#### [Provided entries]
_ _ _ _ _

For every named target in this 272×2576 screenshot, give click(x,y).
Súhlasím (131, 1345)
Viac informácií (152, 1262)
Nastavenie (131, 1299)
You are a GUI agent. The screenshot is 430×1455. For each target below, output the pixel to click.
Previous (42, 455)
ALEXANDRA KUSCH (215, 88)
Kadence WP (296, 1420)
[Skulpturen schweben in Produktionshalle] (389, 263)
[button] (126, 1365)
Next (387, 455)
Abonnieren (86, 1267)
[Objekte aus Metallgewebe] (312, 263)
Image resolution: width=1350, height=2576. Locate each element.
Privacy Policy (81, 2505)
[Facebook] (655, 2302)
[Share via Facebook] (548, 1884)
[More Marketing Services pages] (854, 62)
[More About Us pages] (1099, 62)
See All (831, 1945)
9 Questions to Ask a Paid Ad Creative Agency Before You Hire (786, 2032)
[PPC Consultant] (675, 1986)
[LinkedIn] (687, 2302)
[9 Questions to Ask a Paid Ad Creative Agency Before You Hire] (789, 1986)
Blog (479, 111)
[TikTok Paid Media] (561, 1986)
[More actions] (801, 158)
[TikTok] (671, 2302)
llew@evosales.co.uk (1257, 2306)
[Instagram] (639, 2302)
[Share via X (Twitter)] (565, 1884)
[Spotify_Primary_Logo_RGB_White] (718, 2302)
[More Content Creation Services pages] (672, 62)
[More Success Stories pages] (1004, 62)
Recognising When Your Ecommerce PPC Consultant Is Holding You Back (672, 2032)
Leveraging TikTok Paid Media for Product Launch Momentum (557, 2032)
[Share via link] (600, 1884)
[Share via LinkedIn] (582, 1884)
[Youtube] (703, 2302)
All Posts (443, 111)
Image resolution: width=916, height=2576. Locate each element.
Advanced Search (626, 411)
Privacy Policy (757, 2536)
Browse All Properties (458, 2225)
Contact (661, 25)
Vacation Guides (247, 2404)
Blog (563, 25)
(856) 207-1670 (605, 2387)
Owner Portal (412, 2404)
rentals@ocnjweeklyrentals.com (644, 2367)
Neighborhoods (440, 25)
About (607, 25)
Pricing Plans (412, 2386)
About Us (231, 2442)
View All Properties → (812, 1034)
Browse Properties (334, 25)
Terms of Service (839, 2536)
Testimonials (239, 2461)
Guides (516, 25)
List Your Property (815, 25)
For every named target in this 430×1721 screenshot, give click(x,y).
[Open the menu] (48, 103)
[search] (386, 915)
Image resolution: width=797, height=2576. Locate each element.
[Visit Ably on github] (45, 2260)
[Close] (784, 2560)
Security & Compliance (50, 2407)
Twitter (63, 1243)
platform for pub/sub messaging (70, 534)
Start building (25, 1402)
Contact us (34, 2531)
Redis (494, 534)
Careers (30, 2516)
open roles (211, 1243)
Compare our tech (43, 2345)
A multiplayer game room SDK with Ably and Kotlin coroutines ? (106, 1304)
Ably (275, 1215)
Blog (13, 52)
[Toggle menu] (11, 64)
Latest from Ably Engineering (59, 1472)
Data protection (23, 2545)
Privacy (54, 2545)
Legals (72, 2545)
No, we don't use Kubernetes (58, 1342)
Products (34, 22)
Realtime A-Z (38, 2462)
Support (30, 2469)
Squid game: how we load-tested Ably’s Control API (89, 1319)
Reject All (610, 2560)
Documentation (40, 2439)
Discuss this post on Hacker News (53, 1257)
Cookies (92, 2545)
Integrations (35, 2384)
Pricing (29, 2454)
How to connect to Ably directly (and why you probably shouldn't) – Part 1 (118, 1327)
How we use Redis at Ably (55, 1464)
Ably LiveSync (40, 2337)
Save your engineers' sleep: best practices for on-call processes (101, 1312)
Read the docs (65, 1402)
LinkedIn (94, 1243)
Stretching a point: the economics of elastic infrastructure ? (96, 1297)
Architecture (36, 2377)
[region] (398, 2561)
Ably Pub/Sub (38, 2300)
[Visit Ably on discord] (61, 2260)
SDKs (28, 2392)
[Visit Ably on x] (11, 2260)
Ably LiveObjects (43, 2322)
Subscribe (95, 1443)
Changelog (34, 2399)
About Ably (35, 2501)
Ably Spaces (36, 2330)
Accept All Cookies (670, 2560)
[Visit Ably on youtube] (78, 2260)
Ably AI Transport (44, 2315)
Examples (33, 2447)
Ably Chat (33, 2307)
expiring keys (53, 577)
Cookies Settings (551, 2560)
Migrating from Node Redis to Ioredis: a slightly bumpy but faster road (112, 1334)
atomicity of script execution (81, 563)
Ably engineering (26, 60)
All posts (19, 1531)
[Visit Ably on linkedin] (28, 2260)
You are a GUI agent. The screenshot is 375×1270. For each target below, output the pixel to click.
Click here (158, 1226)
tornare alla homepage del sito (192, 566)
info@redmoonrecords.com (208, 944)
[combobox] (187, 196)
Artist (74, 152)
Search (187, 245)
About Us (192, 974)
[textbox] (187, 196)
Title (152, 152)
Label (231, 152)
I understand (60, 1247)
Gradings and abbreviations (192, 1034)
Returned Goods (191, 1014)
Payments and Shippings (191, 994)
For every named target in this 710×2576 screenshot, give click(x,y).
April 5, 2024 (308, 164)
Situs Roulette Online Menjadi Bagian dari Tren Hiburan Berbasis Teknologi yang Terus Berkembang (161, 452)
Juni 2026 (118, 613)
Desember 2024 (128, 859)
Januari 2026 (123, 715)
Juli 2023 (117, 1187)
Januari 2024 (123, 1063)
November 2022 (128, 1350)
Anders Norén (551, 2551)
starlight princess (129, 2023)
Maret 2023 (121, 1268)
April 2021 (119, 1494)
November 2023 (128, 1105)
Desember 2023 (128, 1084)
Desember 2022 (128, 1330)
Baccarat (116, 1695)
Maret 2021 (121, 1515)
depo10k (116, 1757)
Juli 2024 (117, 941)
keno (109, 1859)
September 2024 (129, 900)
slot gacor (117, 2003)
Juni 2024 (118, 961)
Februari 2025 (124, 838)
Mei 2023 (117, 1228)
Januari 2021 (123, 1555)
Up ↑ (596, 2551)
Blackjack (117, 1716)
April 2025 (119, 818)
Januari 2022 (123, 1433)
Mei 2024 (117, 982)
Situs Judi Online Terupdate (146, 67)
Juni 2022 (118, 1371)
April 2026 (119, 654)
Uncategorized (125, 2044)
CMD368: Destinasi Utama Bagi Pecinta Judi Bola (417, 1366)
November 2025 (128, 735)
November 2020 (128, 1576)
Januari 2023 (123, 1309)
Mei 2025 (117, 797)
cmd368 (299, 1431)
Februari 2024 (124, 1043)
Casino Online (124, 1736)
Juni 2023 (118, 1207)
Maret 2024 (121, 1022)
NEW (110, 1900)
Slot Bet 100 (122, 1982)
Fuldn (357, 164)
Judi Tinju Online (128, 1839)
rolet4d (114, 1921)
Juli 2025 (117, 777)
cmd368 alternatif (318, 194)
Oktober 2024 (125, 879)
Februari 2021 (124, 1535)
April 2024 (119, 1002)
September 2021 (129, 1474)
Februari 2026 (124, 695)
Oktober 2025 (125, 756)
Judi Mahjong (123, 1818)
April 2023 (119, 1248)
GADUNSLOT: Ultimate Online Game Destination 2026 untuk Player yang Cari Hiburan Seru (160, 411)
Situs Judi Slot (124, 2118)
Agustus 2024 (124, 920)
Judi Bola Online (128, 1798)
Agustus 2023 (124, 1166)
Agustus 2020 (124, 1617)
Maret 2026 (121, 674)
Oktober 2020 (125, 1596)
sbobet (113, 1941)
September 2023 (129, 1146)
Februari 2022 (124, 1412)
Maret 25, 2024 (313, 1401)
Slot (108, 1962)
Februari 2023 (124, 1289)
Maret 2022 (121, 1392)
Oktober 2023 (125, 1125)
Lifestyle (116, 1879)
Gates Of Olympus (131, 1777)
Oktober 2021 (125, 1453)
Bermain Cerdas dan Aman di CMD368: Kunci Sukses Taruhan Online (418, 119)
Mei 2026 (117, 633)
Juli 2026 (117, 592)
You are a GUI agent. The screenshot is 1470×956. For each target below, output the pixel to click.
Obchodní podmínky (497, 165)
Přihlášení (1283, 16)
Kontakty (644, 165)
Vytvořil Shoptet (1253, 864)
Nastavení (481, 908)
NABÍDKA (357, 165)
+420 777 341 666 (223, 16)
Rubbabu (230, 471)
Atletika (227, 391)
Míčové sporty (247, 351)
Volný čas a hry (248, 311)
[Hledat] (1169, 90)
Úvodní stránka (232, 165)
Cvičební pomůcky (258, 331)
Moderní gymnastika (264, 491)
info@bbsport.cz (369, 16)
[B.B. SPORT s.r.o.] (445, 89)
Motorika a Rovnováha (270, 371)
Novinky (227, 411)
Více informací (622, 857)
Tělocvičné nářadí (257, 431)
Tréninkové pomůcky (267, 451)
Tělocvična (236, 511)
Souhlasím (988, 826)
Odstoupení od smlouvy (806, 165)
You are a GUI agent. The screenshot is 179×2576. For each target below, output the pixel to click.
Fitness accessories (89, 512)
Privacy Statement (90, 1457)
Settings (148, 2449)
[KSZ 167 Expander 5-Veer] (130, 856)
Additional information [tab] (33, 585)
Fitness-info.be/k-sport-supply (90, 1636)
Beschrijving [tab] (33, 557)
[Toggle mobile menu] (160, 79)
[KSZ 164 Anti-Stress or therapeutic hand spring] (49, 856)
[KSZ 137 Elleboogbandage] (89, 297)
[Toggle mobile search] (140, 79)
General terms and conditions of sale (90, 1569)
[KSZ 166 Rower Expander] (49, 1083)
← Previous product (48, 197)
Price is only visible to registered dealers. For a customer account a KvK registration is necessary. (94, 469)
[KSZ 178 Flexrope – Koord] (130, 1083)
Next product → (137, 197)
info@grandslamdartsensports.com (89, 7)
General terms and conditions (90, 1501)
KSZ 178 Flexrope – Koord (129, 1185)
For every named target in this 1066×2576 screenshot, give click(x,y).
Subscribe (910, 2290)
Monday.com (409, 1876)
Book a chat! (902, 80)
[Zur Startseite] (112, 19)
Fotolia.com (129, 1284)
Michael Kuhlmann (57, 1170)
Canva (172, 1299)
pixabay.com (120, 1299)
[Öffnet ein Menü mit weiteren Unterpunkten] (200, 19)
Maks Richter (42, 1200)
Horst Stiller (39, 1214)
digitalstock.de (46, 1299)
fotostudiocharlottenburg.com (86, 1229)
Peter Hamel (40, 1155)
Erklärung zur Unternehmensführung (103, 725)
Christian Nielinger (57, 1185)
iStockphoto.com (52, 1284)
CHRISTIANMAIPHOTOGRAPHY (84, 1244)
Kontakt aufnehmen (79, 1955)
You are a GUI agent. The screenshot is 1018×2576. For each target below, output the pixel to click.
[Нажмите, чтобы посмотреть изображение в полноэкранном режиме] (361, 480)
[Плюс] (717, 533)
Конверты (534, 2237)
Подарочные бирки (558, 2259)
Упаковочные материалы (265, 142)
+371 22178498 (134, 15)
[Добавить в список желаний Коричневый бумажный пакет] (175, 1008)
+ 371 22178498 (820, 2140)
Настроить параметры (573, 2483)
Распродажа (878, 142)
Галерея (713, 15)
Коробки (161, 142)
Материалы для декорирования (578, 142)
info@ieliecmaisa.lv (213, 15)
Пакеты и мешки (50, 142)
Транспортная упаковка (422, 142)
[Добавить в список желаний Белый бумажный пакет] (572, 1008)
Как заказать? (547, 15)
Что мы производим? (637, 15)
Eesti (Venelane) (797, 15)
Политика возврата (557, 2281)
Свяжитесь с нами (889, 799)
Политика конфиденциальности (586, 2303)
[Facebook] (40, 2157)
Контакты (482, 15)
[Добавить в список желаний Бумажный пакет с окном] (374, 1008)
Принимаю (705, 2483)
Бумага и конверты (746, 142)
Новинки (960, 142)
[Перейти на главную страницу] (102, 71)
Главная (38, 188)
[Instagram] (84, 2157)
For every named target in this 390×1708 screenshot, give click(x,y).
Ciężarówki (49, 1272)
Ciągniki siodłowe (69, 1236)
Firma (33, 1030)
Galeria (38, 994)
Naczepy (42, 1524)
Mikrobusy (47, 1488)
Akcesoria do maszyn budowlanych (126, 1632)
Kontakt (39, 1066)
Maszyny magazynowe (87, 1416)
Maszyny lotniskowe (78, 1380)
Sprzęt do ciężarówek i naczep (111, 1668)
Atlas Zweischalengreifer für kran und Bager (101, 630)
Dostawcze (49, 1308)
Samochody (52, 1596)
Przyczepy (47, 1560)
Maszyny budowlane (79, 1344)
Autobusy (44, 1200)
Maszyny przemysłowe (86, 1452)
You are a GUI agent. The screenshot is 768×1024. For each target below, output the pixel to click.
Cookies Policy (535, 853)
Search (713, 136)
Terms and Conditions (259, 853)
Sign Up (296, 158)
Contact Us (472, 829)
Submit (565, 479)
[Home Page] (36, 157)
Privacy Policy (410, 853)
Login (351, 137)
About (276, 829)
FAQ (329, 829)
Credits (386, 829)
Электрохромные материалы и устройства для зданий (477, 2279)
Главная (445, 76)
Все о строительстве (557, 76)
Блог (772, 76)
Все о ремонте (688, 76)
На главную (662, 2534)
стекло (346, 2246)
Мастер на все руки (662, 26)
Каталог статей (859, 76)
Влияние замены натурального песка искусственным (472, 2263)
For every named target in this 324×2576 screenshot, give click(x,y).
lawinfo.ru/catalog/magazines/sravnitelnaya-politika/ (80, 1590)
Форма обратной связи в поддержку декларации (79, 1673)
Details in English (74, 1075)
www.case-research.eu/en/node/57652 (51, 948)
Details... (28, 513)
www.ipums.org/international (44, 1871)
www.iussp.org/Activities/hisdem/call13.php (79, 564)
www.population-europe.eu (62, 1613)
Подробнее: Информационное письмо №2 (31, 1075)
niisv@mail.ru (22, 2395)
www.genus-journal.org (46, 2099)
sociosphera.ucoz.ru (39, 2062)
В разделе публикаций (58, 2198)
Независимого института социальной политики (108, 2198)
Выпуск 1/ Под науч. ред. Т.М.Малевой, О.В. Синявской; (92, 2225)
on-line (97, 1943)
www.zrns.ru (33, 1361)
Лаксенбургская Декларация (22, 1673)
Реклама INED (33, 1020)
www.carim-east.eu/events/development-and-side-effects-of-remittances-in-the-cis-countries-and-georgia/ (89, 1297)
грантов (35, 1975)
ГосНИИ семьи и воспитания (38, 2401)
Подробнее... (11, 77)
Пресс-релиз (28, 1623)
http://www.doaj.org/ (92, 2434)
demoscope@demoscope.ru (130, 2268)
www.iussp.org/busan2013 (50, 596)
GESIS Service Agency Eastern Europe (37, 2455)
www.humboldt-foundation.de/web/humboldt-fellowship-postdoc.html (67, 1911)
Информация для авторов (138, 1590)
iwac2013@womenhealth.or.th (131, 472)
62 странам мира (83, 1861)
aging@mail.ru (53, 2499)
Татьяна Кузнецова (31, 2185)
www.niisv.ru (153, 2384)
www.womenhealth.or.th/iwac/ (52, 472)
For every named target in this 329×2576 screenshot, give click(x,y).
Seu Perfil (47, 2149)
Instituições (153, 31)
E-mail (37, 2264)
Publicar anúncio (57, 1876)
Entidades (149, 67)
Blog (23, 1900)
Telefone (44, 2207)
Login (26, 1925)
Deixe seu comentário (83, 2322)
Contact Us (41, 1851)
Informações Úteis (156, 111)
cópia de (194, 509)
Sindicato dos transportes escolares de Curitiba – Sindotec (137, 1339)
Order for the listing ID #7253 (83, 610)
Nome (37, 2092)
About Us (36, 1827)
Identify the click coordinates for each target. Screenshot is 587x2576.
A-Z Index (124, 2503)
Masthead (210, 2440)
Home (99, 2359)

_ _ _ _ _

#### [Task prompt]
Reproduce only the lines above spanning from the line containing "[textbox] (187, 196)" through the line containing "April 5, 2024 (308, 164)", word for word.

#### [Output below]
[textbox] (187, 196)
Title (152, 152)
Label (231, 152)
I understand (60, 1247)
Gradings and abbreviations (192, 1034)
Returned Goods (191, 1014)
Payments and Shippings (191, 994)
For every named target in this 710×2576 screenshot, give click(x,y).
April 5, 2024 (308, 164)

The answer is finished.